[SOURCE EXTRACT]
•••
Co-Facilitator say, “How do I mount a political action?…Mandela said, I will die for the freedom of South Africa…For us today as homosexual Black men, how do we wage political action?...”

“The Kawaida can help me clarify my intentions…”

“Gatekeepers seize on opportunities when they present themselves…”

Facilitator says, “Gatekeepers also create opportunities…As ‘O’ has called to our attention, the most powerful Gatekeepers are also strategic…”

“But, there are dangers involved…[The Gatekeepers weren’t able to stop People [who] were being lynched…”

Facilitator says, “That didn’t stop Ida B. Wells from mounting one of the most extraordinary political action campaigns in the history of the press…They trashed her office and chased her out of town…Threatened to lynch her…But, she created the opportunity to rouse people out of their complacency in the face of the brutality that was being perpetrated against her people…”

“Forgiveness is not something you do…It’s not a verb…It is almost the most arrogant thing you can do to think you can forgive someone…”

“Part of what we do [here] is cultural affirmation…[Along those lines,] We may not realize how much of our thinking is guided by Western, Gre[co-Roman] thinking…about individuals and [about] individual men…Was Mandela a great man?...Absolutely…But, the democratization of South Africa was imperative…There [were forces at work]…There was Communism…The ANC got their power [and resources] from Communist [block countries] There was a countervailing power that they could draw on…”

“Mandela was not created in a vacuum…He sat with some of the greatest [revolutionary] minds in the world in that prison…”
•••
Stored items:
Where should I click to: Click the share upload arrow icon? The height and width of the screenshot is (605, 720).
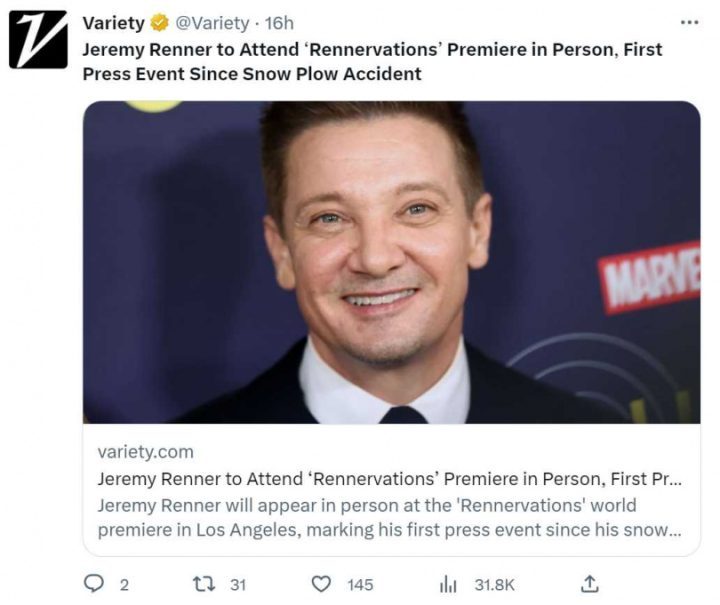click(x=590, y=584)
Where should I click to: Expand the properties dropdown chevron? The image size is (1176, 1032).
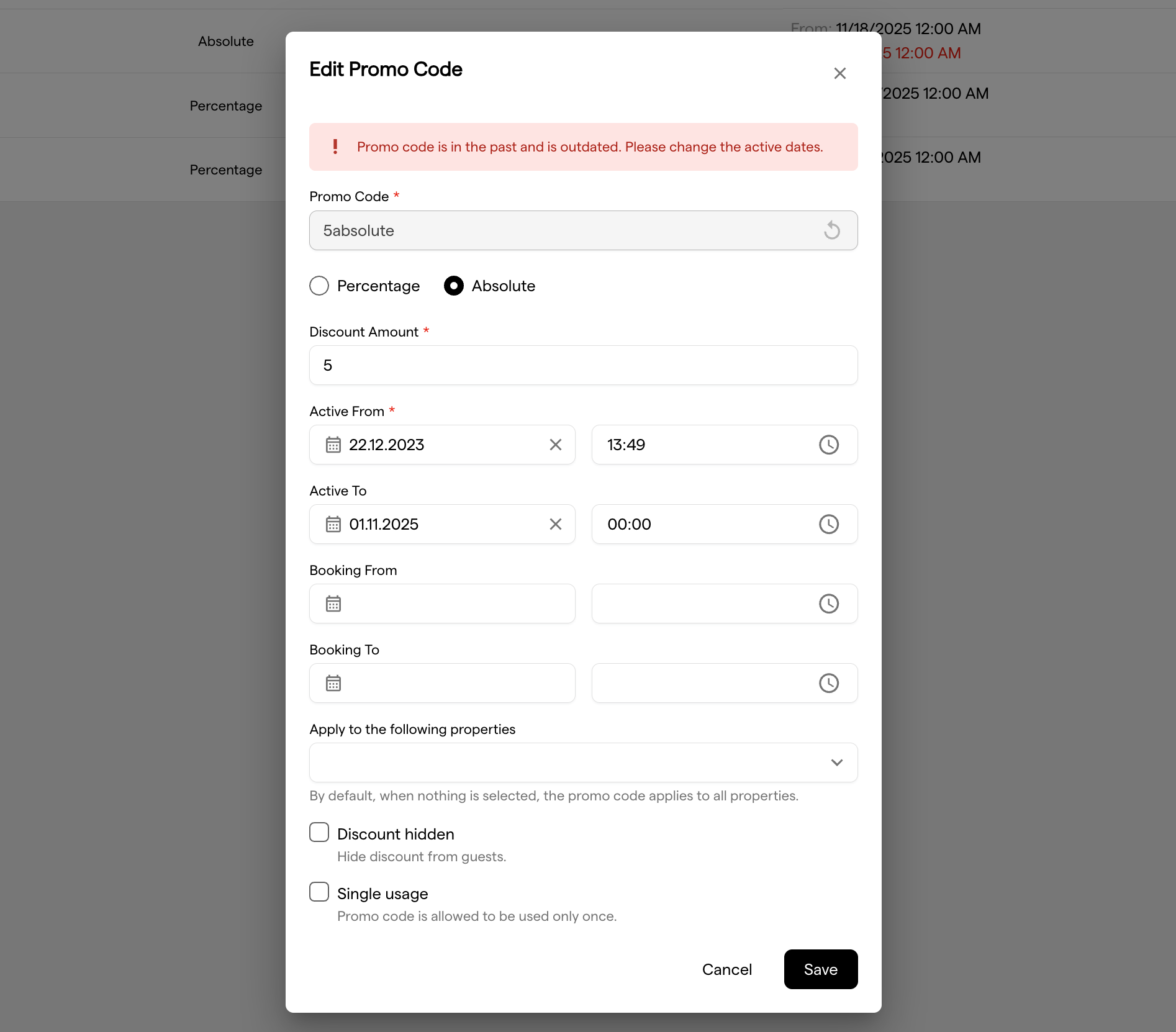[836, 763]
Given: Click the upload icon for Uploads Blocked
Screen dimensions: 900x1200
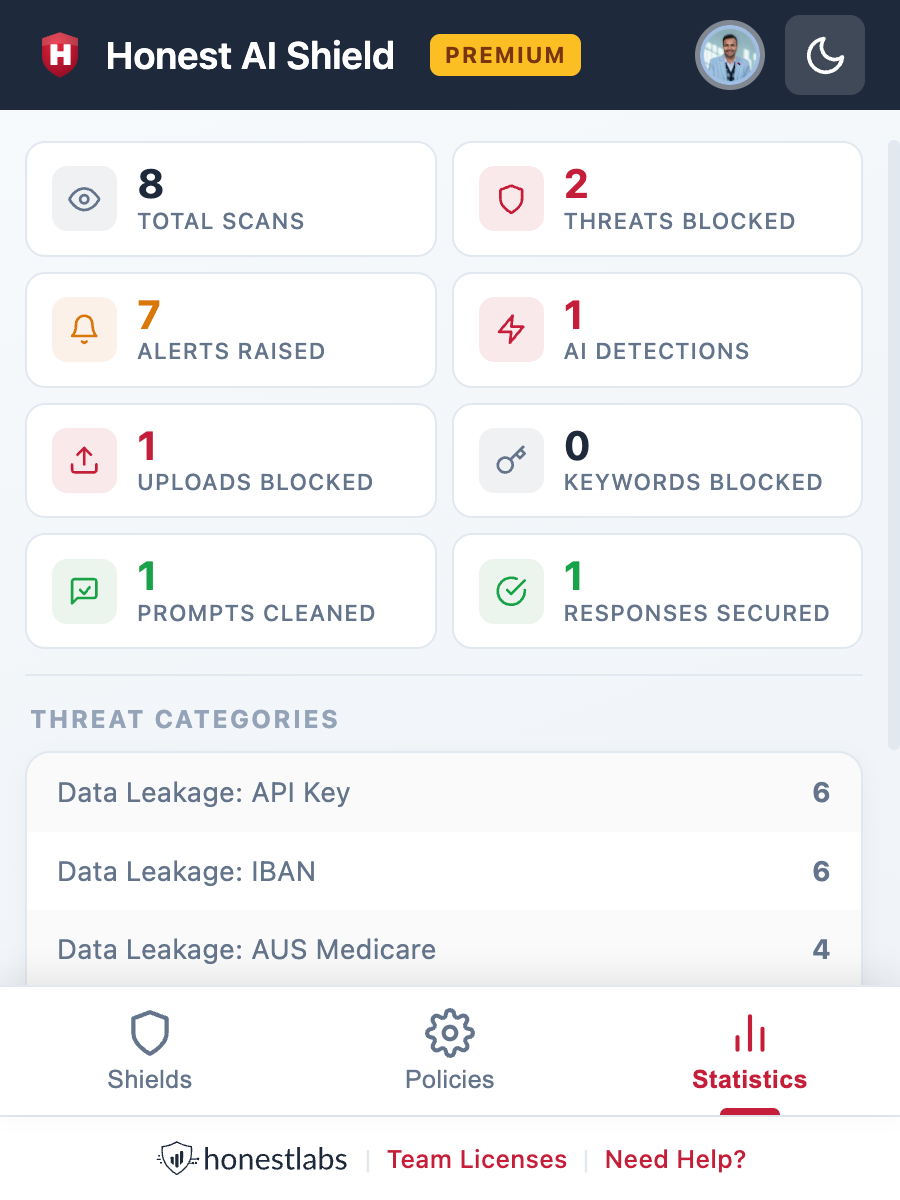Looking at the screenshot, I should click(x=84, y=460).
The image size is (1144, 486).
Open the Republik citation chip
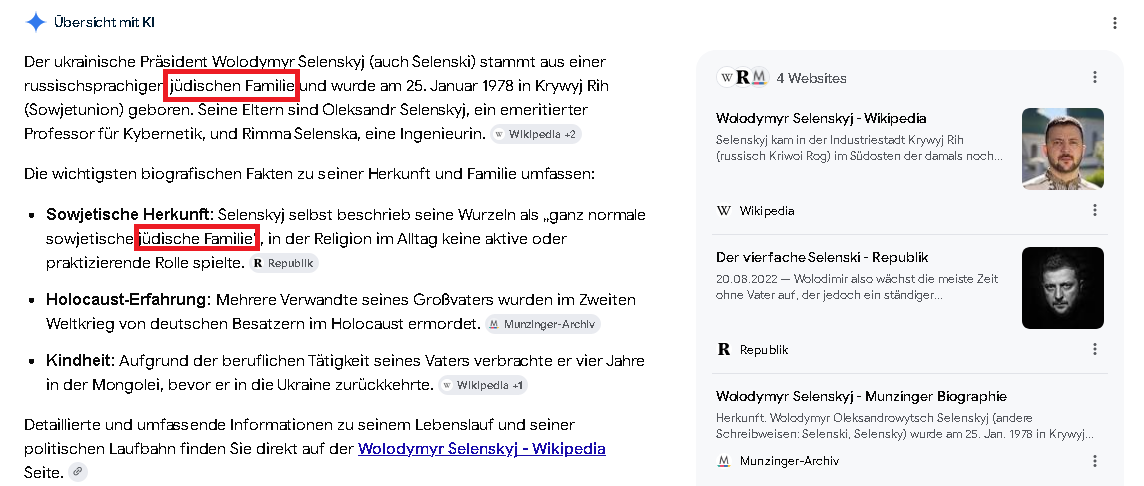tap(284, 263)
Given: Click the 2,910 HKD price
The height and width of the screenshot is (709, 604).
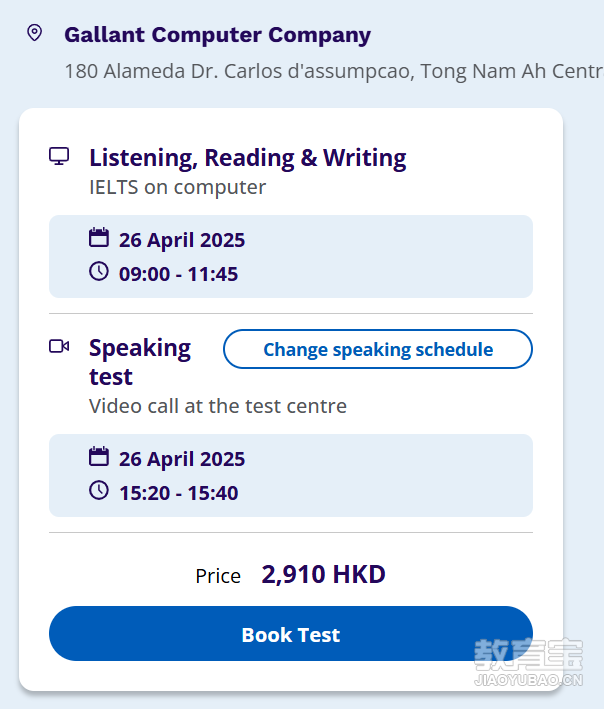Looking at the screenshot, I should [x=324, y=575].
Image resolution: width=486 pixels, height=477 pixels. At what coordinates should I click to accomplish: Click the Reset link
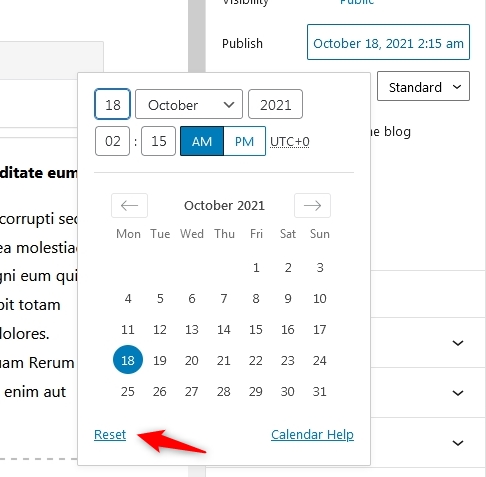pyautogui.click(x=110, y=434)
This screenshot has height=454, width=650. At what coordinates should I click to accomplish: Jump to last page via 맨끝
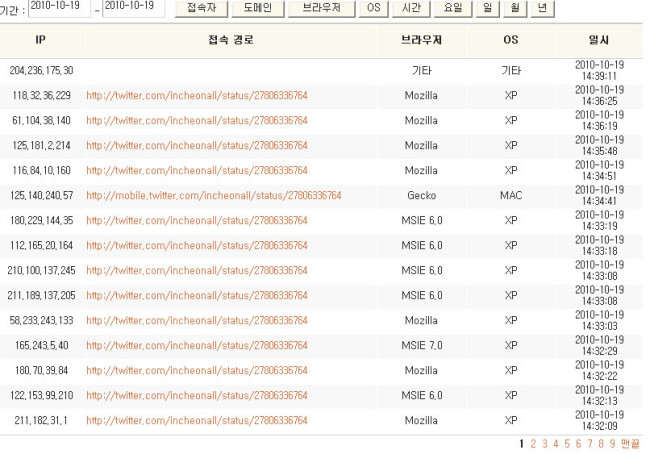pyautogui.click(x=629, y=443)
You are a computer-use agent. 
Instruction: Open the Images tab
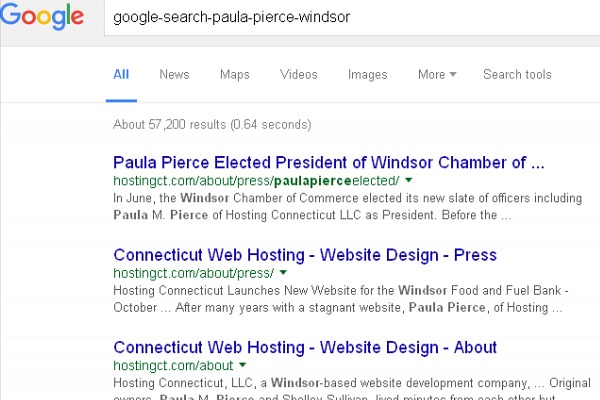(367, 74)
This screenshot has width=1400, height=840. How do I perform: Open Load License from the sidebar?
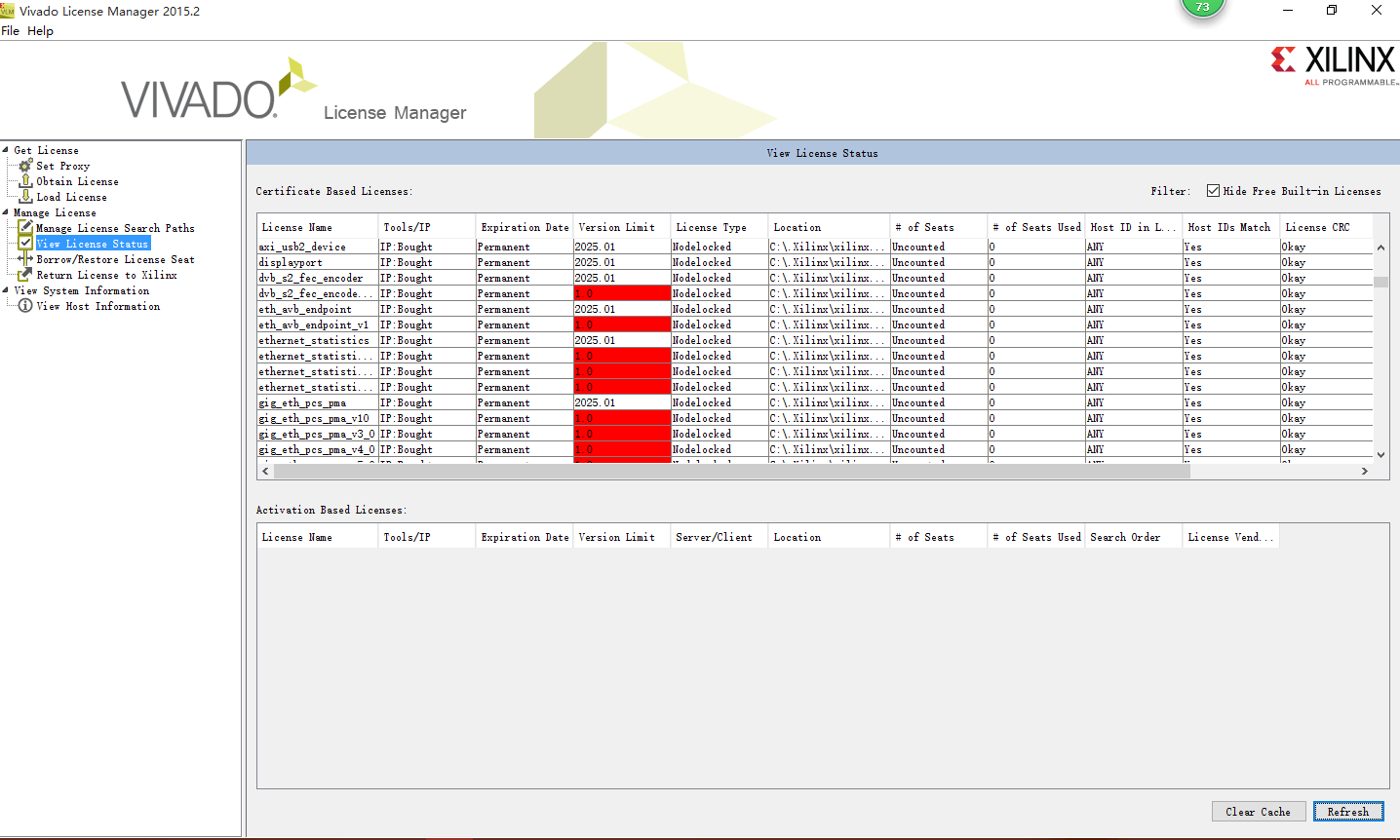click(26, 196)
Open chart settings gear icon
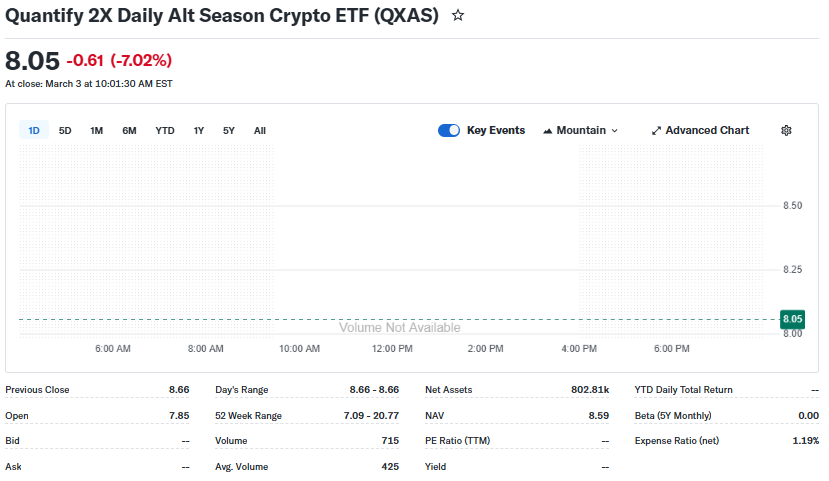 point(786,130)
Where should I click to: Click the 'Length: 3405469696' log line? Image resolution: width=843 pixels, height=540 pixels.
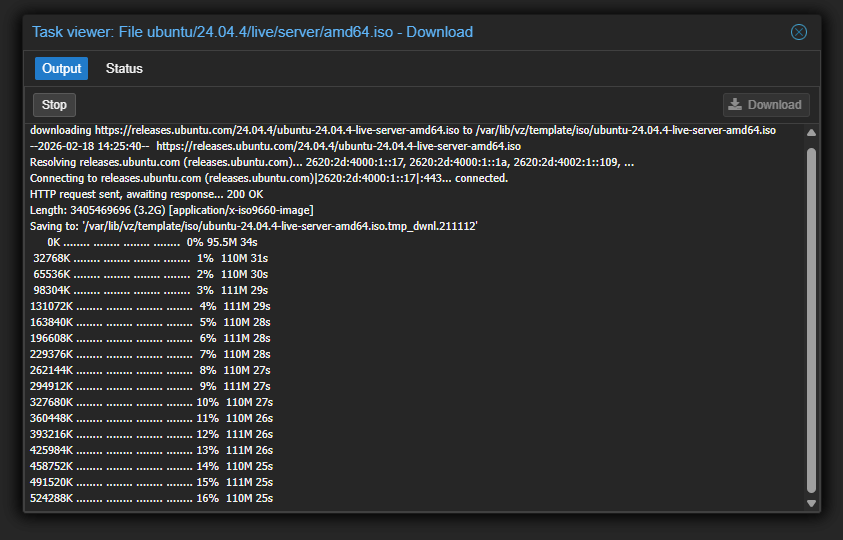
•••
[PROBLEM A]
Answer these questions about the discussion transcript:
(i) Who does the Facilitator say mounted one of the most extraordinary political action campaigns in the history of the press?
(ii) What does a speaker say forgiveness is not?
(iii) Where does the final speaker say Mandela sat with some of the greatest minds in the world?
[PROBLEM B]
Write the next part of the discussion transcript on political action, picking up after its final line.

[ANSWER SECTION A]
(i) Ida B. Wells.
(ii) A verb.
(iii) In prison.

[ANSWER SECTION B]
“What am I willing to die for?...How am I going to step up?...That’s what I’m going to go home and ask myself tonight…”

“Let’s look at our role models looking forward…films…Bayard Rustin is right here…”

Facilitator says, “Looking at our Gatekeeping role models is an excellent idea.  Even as we talk about discovering what being a Twenty-first Century Diaporan African Gatekeeper means, we don’t have to reinvent the wheel.”

Topic For Friday, December 6th, 2013:

As the year draws to a close and we set about defining what Gatekeeping means for us as 21st Century Diasporan Africans, might the Kwanzaa principles serve as a template, or some part of a template for tapping our leadership potential where we meld indigenous and Western 'Best Practices'?

Kwanzaa was founded on the philosophy of the cultural nationalist theory and movement called Kawaida (a Swahili word meaning "tradition" or "reason," pronounced ka-wa-EE-da ) and involves three questions:

Who am I?
Am I really who I say I am?
Am I all that I ought to be?

- What can I do as a Gatekeeper?

- What special talents or skills do I have as a Gatekeeper?

- How, if at all, can the Kawaida help me to tap into my GK self?